True, sometimes an apathetic pagan might evolve into a seeker. When life gets rough or unmanageable, people might point ’em to religion, so they’ll dabble, and see whether it can help ’em out any. And maybe nothing more than that: They’ll use meditation to relieve stress, but they won’t examine meditation to see whether it reveals anything more about God. They’ll believe in a higher power ’cause it helps them through their 12-step program, but they won’t try to get to know their higher power, ’cause the important thing is breaking their addiction. The goal is their own well-being. Nothing more.
Helping them find their way.
As you can tell, some of the “spiritual but not religious” folks are gonna be open to what we have to say… and some not so much. Seekers and divorcés might listen. Devotees and fake Christians will try to instruct us. Antichrists will fight us. And apathetic folks won’t care. So if you wanna share Jesus with pagans, first figure out what they are.
No, I’m not saying don’t waste your time on resistant pagans, like antichrists. God wants to save them too. But like I said, they’re gonna fight us. It’s way harder to share Jesus with someone who hates Jesus. In many ways it’s even harder to share Jesus with apathetic people, who don’t care whether he loves them. Ordinarily Jesus tells us we shouldn’t waste any more of our time and theirs: You tried, so now shake the dust off your feet against ’em.
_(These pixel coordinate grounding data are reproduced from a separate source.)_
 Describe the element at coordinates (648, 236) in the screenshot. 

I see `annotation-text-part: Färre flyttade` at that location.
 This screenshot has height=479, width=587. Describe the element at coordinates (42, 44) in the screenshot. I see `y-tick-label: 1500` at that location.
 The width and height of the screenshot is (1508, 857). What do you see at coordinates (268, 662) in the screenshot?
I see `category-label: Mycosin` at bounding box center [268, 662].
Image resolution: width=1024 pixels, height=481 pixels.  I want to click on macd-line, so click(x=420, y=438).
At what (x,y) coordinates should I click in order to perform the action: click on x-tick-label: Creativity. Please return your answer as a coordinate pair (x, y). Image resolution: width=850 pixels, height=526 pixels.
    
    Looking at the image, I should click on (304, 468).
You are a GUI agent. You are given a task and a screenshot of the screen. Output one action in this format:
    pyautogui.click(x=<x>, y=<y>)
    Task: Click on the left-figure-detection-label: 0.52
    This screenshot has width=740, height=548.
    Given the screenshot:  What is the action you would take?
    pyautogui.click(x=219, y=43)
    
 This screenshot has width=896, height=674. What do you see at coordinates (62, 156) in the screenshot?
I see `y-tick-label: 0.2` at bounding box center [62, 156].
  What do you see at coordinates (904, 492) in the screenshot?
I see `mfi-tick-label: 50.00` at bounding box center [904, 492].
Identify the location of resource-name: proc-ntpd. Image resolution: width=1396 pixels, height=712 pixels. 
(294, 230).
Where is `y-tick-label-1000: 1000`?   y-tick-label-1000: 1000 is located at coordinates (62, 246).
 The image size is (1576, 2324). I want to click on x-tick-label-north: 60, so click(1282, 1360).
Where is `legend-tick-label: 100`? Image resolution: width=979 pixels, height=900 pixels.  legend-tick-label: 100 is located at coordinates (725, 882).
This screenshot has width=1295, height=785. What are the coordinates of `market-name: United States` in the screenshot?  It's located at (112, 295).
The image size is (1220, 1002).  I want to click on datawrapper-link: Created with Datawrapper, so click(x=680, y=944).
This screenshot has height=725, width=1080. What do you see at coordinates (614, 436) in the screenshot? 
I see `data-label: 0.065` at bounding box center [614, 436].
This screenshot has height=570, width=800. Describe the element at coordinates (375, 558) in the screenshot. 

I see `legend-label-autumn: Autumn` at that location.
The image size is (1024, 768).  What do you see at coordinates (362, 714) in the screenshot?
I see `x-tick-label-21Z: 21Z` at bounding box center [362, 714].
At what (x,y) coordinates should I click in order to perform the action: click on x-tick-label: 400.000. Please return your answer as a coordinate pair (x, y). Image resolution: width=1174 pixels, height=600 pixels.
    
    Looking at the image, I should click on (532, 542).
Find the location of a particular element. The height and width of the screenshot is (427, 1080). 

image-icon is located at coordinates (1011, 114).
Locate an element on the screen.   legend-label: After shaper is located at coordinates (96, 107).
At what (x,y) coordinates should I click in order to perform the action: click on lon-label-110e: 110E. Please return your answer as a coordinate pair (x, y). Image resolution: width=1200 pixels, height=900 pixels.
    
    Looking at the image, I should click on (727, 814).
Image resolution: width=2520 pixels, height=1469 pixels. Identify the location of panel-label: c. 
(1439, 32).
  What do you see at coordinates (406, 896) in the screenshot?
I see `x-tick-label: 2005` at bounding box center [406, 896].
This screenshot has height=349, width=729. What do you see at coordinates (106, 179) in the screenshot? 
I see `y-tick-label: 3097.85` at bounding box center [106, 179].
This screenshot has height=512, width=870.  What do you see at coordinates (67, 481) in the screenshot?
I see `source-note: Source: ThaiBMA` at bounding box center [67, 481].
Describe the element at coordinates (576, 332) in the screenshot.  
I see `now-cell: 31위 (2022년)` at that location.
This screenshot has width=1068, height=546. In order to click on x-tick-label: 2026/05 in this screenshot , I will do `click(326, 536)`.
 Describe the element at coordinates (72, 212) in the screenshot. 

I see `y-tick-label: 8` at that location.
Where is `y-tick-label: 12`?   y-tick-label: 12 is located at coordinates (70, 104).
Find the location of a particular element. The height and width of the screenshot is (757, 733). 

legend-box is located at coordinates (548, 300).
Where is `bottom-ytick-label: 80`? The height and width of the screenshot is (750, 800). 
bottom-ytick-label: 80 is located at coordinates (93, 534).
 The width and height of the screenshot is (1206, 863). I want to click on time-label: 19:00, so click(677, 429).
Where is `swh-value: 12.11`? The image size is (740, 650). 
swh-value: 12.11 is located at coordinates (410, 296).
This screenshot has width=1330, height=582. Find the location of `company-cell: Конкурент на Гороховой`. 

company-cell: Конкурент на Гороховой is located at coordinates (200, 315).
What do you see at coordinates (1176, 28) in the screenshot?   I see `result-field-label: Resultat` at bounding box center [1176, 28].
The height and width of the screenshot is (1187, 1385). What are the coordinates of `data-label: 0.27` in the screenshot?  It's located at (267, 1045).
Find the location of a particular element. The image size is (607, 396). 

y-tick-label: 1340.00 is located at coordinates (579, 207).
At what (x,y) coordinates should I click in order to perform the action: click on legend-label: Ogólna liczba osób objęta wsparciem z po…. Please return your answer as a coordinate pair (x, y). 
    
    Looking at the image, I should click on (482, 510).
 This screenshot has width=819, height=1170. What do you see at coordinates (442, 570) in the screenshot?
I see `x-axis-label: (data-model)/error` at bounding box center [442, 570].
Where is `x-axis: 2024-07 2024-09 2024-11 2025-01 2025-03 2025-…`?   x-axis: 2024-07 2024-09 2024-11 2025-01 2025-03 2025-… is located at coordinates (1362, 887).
But sometimes pagans change camps. Fake Christians repent and become real Christians. Antichrists like Saul of Tarsus run into the living Christ and switch teams in a blink. Devotees realize they’re totally wrong and become divorcés. I don’t care what the Calvinists tell you: Don’t ever write someone off. You never know what the Holy Spirit is doing to ’em.
So as you’re waiting for the Spirit’s next instructions, be available. They may have no questions for you right now, and not even care to hear a thing you have to say—but make sure they know you’re the non-judgmental Christian they can come to if they ever get curious. When the Spirit’s about to crack that walnut, he often turns to the people who made themselves available like that.
By non-judgmental I really do mean non-judgmental. Don’t debate ’em. Don’t rebuke ’em. Don’t correct ’em. They’re not Christians; you have no business holding non-Christians to God’s standards. Not even God does that.